Among naïve patients, a higher incidence of severe hepatotoxicity and a different pattern of risk factors were reported than those in experienced patients (including the use of NNRTI).

It is possible that more prominent immune-reconstitution occurring in naïve patients than in experienced ones may have increased the overall hepatotoxicity risk, diluting the impact exerted by NNRTI as a cofactor for severe hepatotoxicity. The CD4+ T-cell slope was more pronounced in patients receiving their first line treatment than in experienced subjects. Moreover, the lack of previous drug exposure in naïve patients may have led to prescription of drugs whose potential for hepatotoxicity was less than in the experienced patient cohort, where, due to HIV drug resistance, less choice is available.

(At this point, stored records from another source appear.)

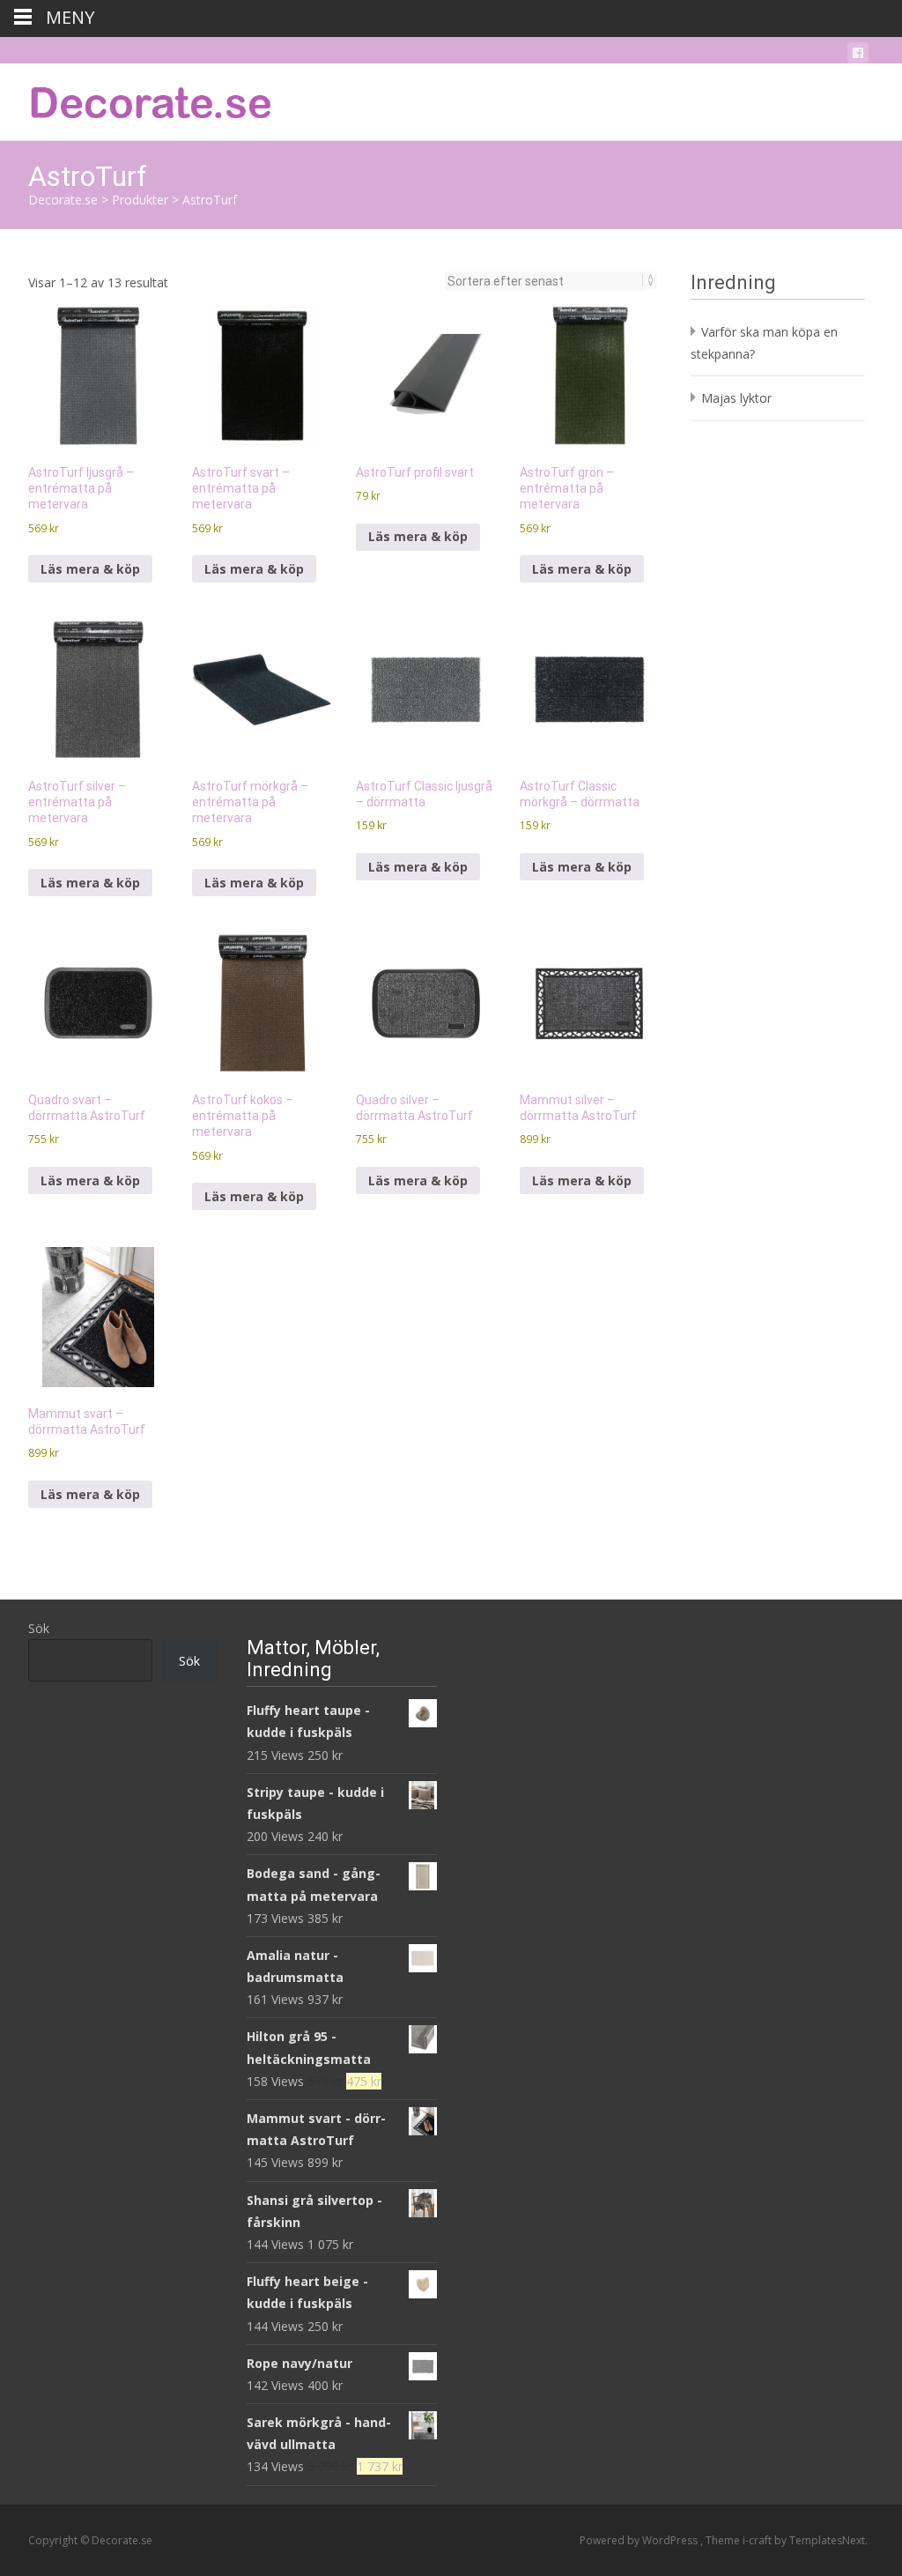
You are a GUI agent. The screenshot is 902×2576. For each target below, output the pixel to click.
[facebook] (858, 56)
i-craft (758, 2540)
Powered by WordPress (640, 2540)
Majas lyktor (736, 398)
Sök (38, 1628)
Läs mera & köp (90, 568)
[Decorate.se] (137, 98)
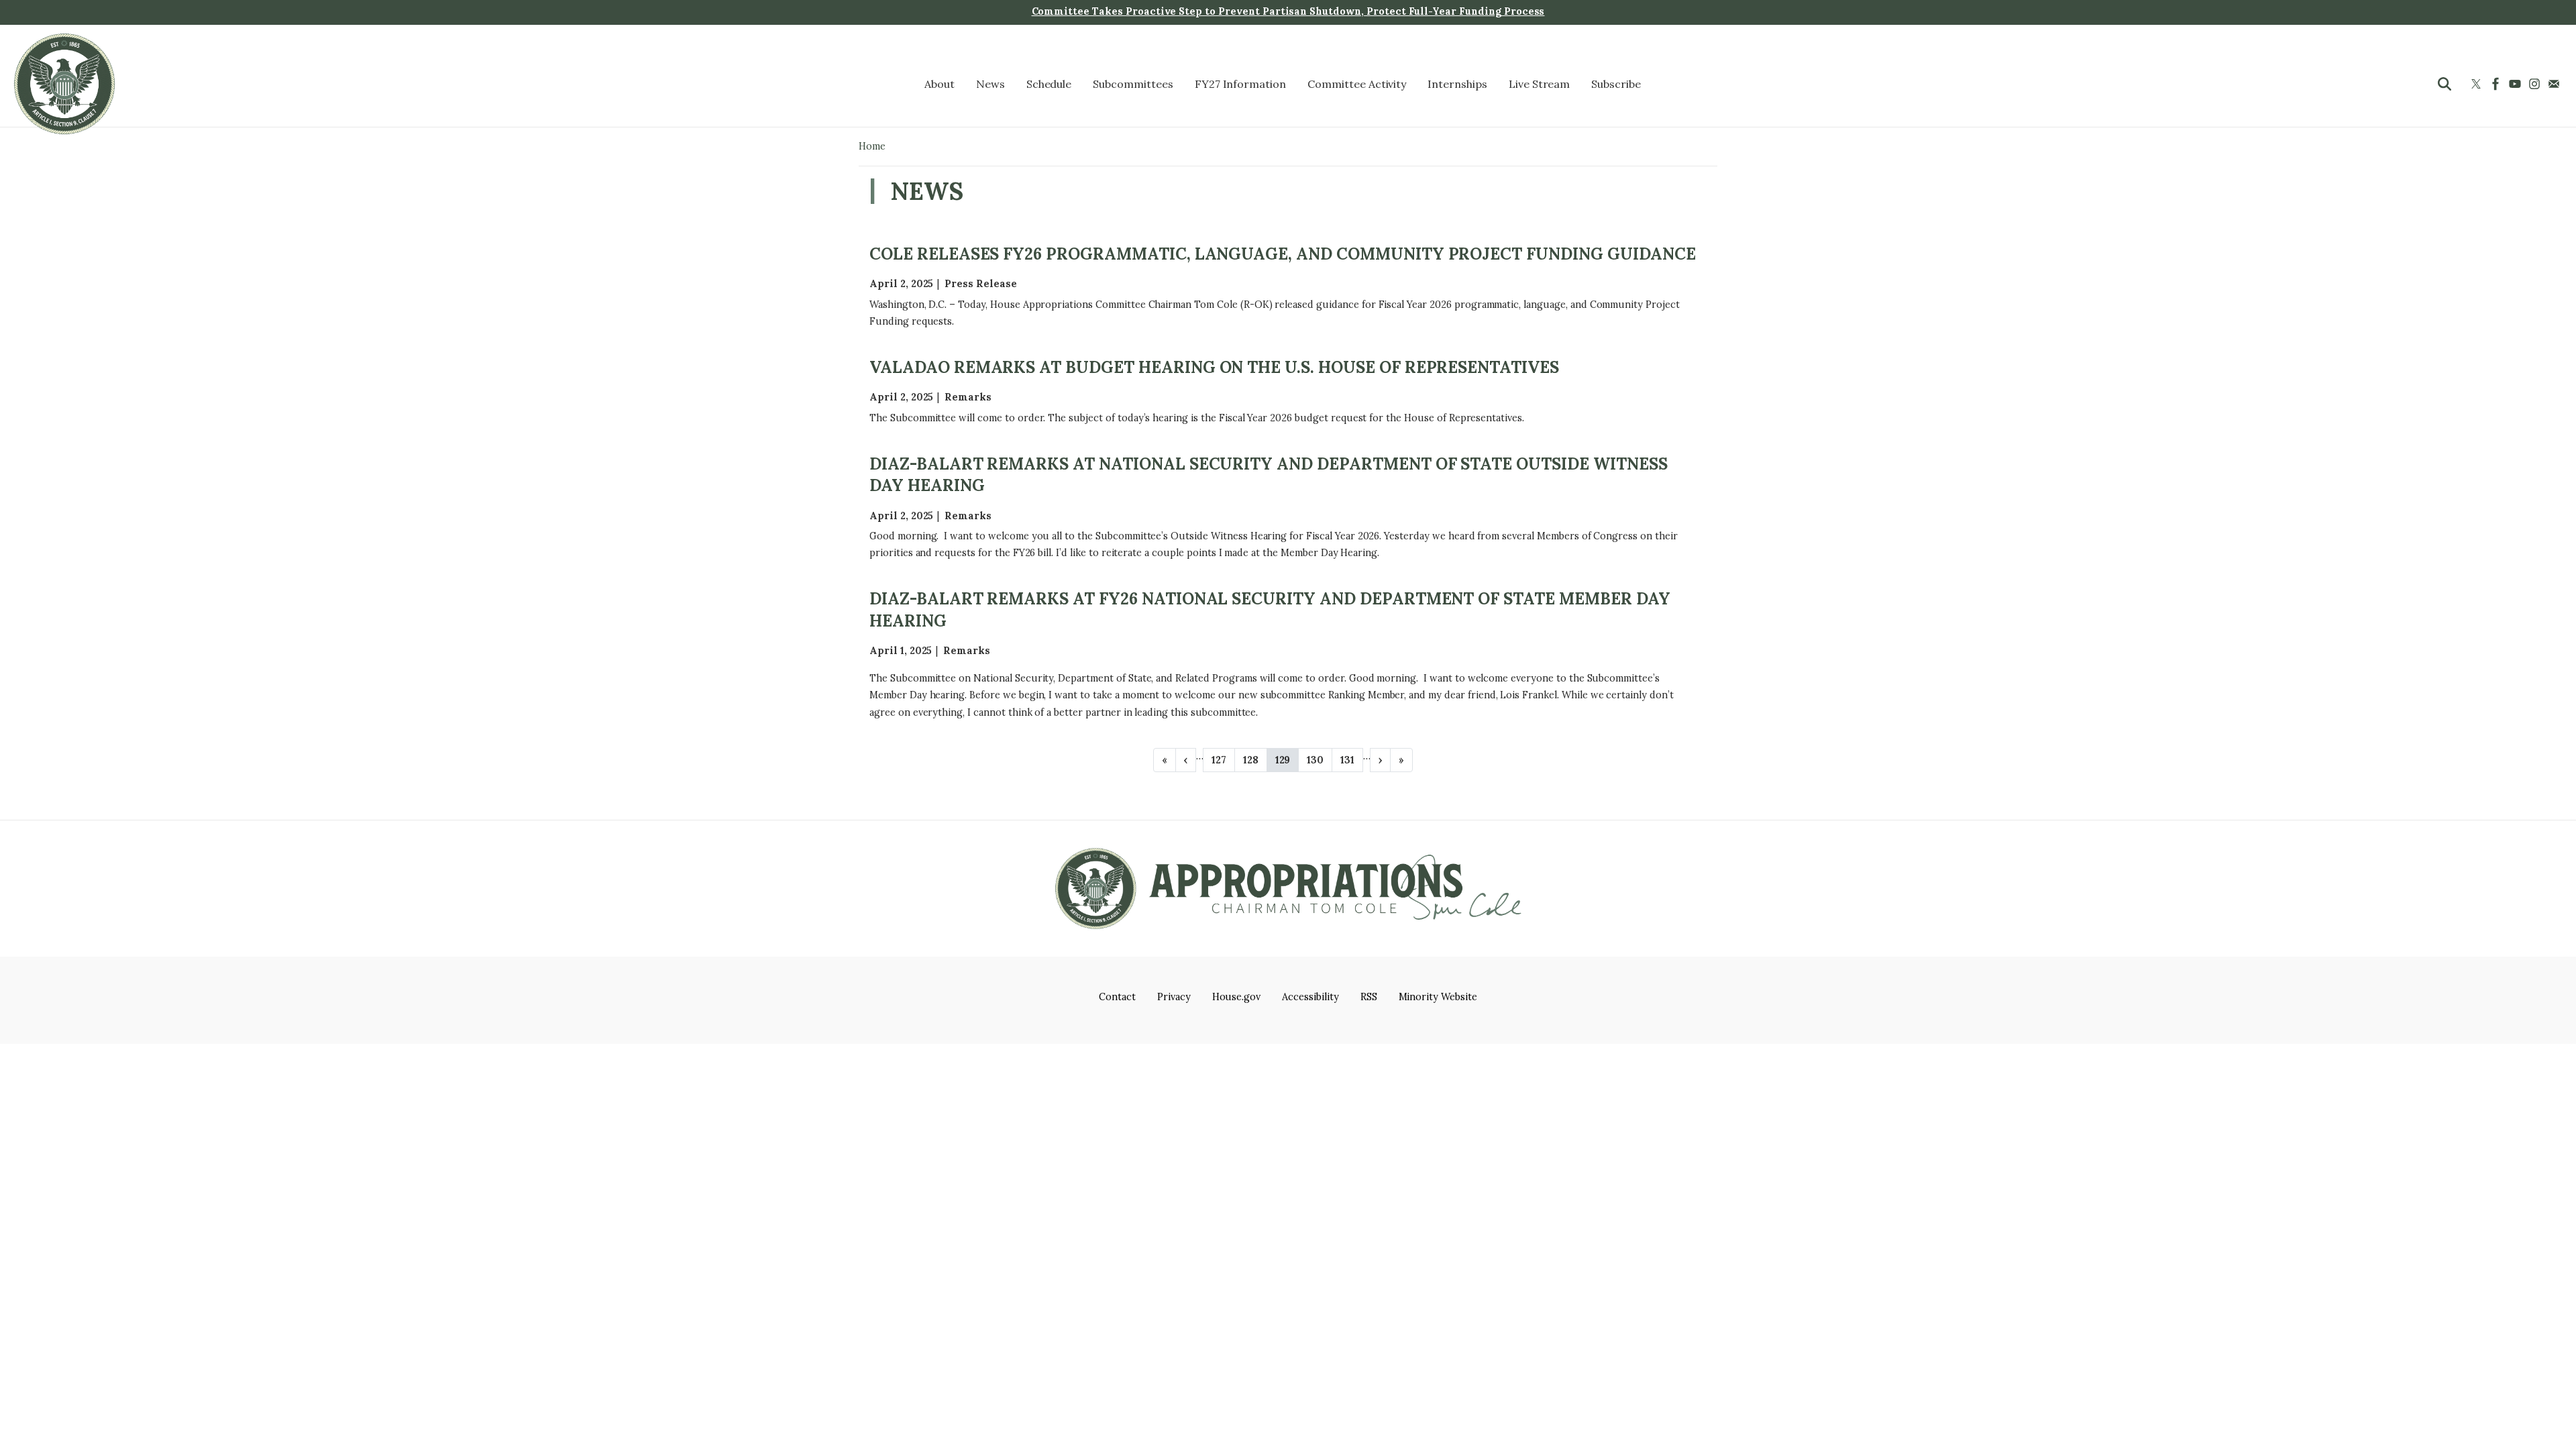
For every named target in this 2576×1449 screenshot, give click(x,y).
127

It is however important to recognize possible limitations of this study. The low number of patients in the naïve cohort, compared to the experienced cohort, may make the effect of specific drugs in determining hepatotoxicity less evident. Moreover, a different frequency in measuring LFTs, which resulted in more frequent monitoring among naïve patients taking PI-based regimens, may have led to an increased detection of toxicity in that group, although a statistically significant correlation between the frequency of LFT determinations and the risk of hepatotoxicity was not present (data not shown). The low incidence of grade IV hepatotoxicity events did not allow us to perform multivariable analyses. Further studies, with longer follow-up and conducted in a larger series of patients, are therefore necessary in this respect. Lastly, several variables which were not reliably detected in the whole cohort (especially alcohol abuse) should be further evaluated. However, the low prevalence of alcohol abusers in those who had severe hepatotoxicity, which did not cluster in a specific treatment group, may suggest that alcohol abuse was not a major confounder.

Conclusion

The risk of severe hepatotoxicity was different among experienced and naïve patients, with patterns of risk factors associated with hepatotoxicity being different between these two groups. Amongst experienced patients, elevated ALT level at BL, a history of previous LFT elevation and use of NNRTI-based regimens were independently associated with the development of grade ≥III hepatotoxicity. The choice of multiple PI-rather than a single PI-based regimen did not influence the risk of hepatotoxicity to a significant extent. By contrast, a cautious approach and strict monitoring should be applied in experienced patients with previous hepatotoxicity events, high BL ALT values and prescribed NNRTI-containing regimens, who have the greatest risk of severe liver toxicity.